Many contemporary women are also chosen, ranging from the feminist author Gloria Steinem and the Swedish environmental activist Greta Thunberg to Ruby Bridges, the first African-American child to integrate a Southern elementary school.
The range is encyclopedic and each portrait carries with it a brief description of the individual. The exhibit is complemented with a companion catalogue, “Original Sisters: Portraits of Tenacity and Courage” (Pantheon Books). There are also videos from an interview with Kunz as well as a primer on how she creates images. An interactive video allows you to investigate various personalities while adding your own biography.
When her art schooling began, before embarking on a career of 45 years, Kunz was among the relatively few women in illustration. In a 2021 interview she noted that she “always felt a little bit out of place. I always felt a little bit like an outsider.” She also was aware of the deficit of female representation in art history.
“I’d always noticed,” she said, “that all of the history had pretty much to do with men and the male gaze.” Kunz has satirically distilled the issue in a book, “Another History of Art,” in which she imagines an alternate world where classic works were all created by women.
The artists range from Getrude Klimt and Paola Picasso to Vincenza van Gogh. One gallery displays these works juxtaposed with playful, earlier cover art featuring personalities such as the late comedian John Belushi, Reese Witherspoon and Mariah Carey.
“I’ve always felt lucky making money drawing pictures,” Kunz said during the reception. “What could be better?”
Also on view at the Rockwell is “Illustrators of Light: Rockwell, Wyeth, and Parrish from the Edison Mazda Collection.” The gallery show is devoted to the early commercial art, most never before publicly displayed, extolling the virtues of the tungsten light bulb. The well-known artists N.C. Wyeth, Maxfield Parrish, Dean Cornwell and Norman Rockwell were among the illustrators advertising the replacement of harsh, undependable carbon filament bulbs with the reliable softer glow of tungsten.
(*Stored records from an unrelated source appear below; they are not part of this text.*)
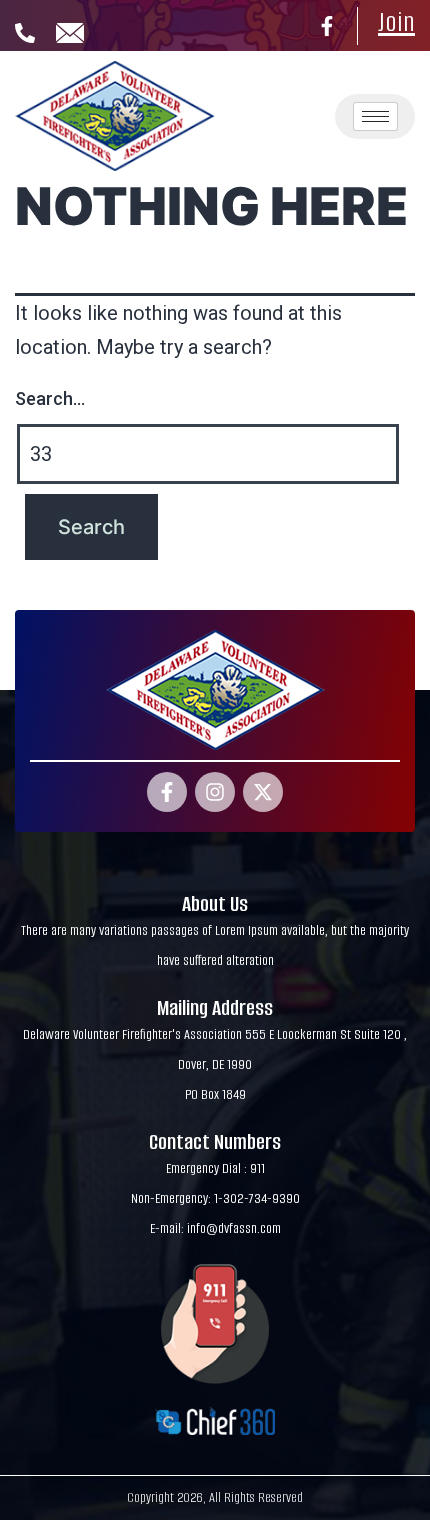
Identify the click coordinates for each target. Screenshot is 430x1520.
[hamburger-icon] (375, 116)
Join (396, 22)
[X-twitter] (263, 792)
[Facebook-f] (327, 26)
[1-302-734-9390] (25, 33)
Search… (50, 398)
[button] (290, 86)
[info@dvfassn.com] (70, 33)
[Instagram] (215, 792)
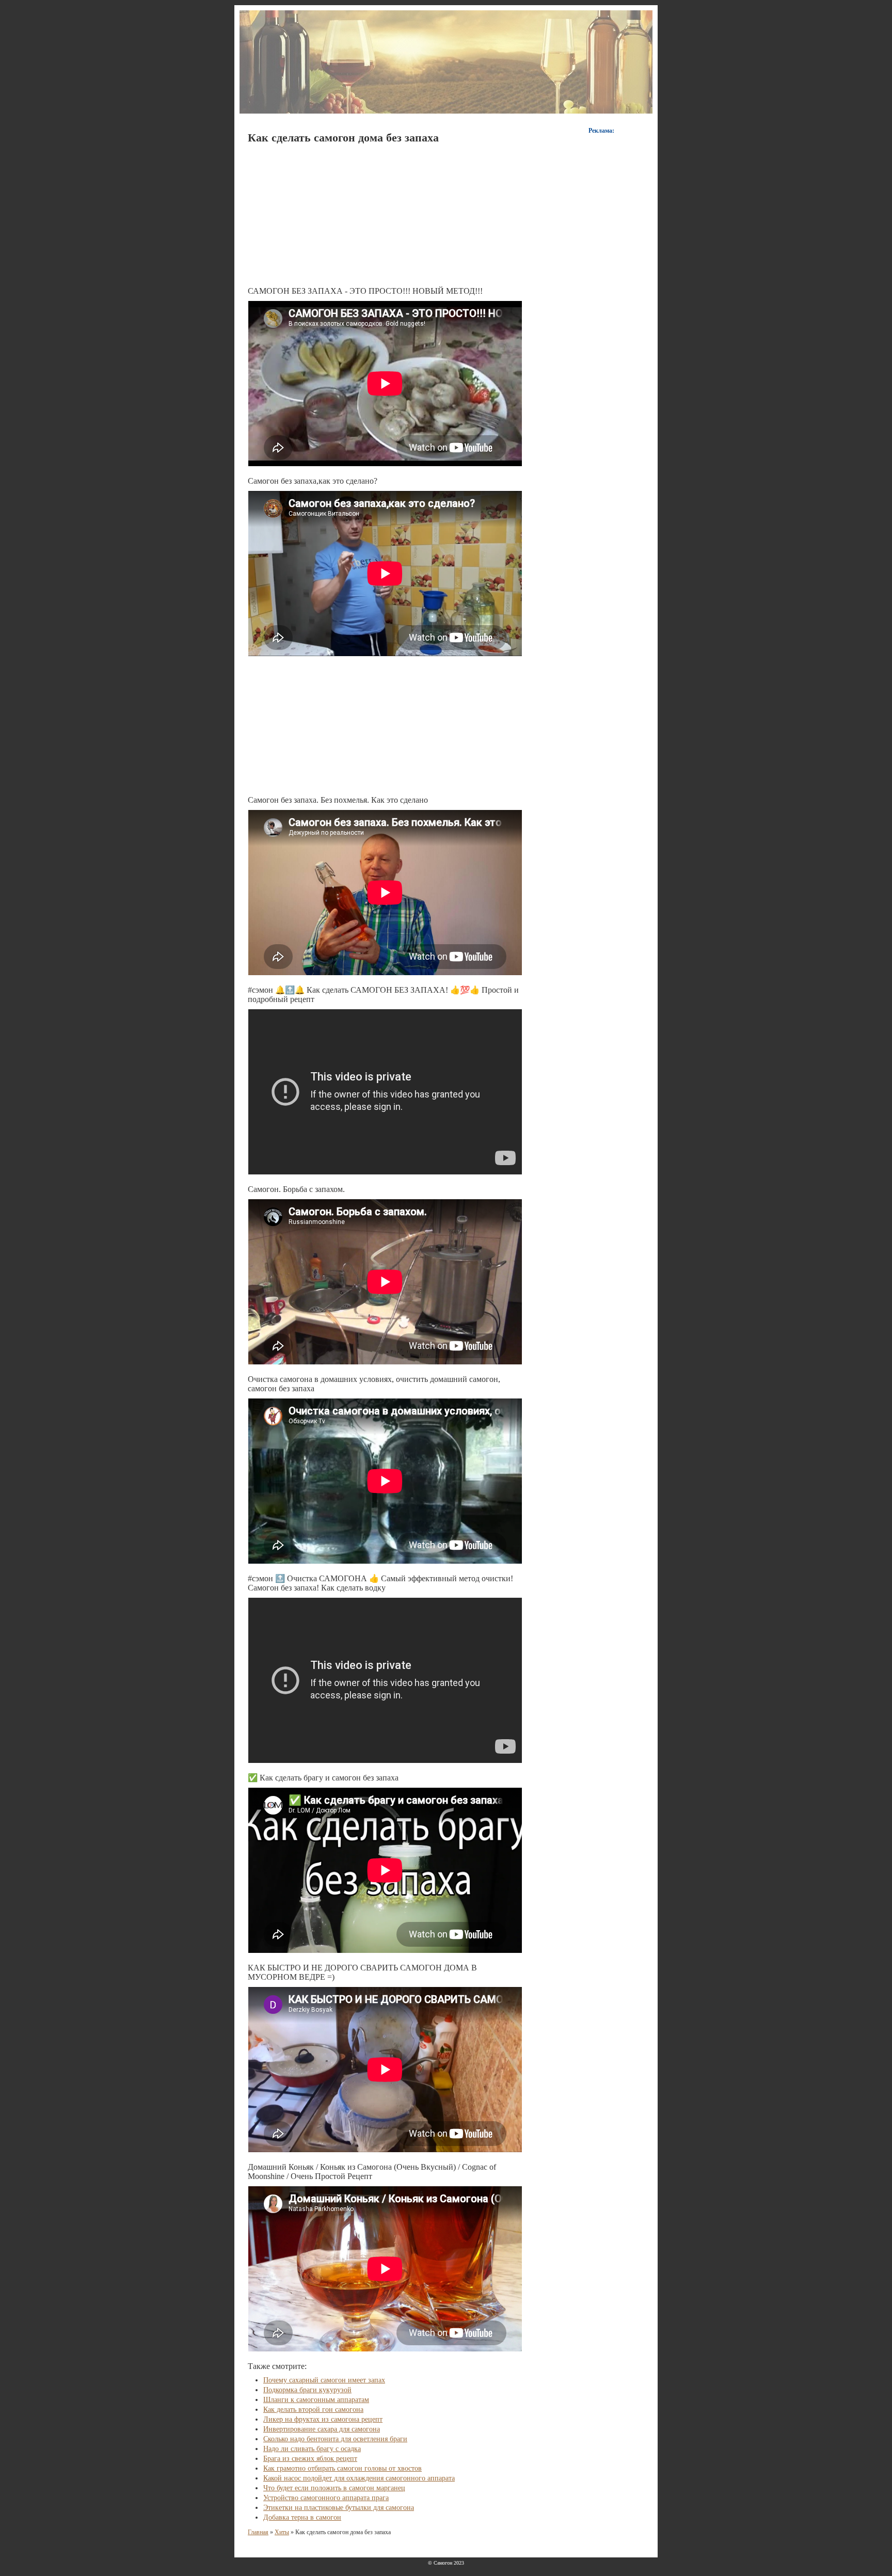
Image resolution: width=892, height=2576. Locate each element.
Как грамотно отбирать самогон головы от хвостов (342, 2468)
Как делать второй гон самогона (313, 2409)
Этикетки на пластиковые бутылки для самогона (338, 2507)
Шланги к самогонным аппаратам (316, 2400)
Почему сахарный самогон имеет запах (324, 2380)
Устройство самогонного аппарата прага (326, 2498)
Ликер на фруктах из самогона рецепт (323, 2419)
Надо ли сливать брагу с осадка (312, 2449)
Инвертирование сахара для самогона (321, 2429)
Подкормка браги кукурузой (307, 2390)
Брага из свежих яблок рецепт (310, 2458)
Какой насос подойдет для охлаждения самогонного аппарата (359, 2478)
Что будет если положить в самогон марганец (334, 2488)
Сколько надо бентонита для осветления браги (335, 2439)
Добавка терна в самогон (302, 2517)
In later, more lowbrow years, Mickey Mouse and Pluto would also be enlisted to promote the product.
The Edison Mazda name was used in marketing by both Westinghouse and General Electric, with the name Mazda referencing an ancient Persian mythical god of light and wisdom. The name was dropped after 1945.
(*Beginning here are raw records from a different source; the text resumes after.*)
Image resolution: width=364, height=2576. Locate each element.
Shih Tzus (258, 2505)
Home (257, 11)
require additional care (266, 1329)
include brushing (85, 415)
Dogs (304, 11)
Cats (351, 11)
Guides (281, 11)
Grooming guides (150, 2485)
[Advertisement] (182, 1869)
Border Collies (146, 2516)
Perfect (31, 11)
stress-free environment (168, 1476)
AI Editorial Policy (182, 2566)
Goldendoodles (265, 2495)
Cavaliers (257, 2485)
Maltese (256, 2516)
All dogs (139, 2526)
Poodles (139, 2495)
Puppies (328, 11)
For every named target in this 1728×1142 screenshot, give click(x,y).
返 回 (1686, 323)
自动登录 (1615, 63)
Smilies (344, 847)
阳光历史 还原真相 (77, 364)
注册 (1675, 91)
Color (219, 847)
General Electric was responsible for standardizing wiring, socket and bulb size at a time when there was once a confusing smorgasbord of eccentric choices to be found. By the 1930s bulbs could be purchased at five cents apiece and were rated to last some 207 hours.
Among the images in the exhibit, Rockwell’s atmospheric 1920 painting “And the Symbol of Welcome is Light” is romantically unusual. Under a blue moon and Japanese lanterns, a family arrives at a party, with the scene backlit from an open door. Whereas Rockwell usually cast figures in sharp relief, they are indistinct and the dominant figure is light itself.
“Anita Kunz: Original Sisters, Portraits of Tenacity and Courage” continues through May 26. “Illustrators of Light: Rockwell, Wyeth, and Parrish from the Edison Mazda Collection” continues through Jan. 4, 2026.
The Rockwell Museum is open on weekdays (except for Wednesdays) from 10 a.m. to 4 p.m., and from 10 a.m. to 5 p.m. on Saturdays and Sundays. Admission is $25 for adults and free for ages 18 and under.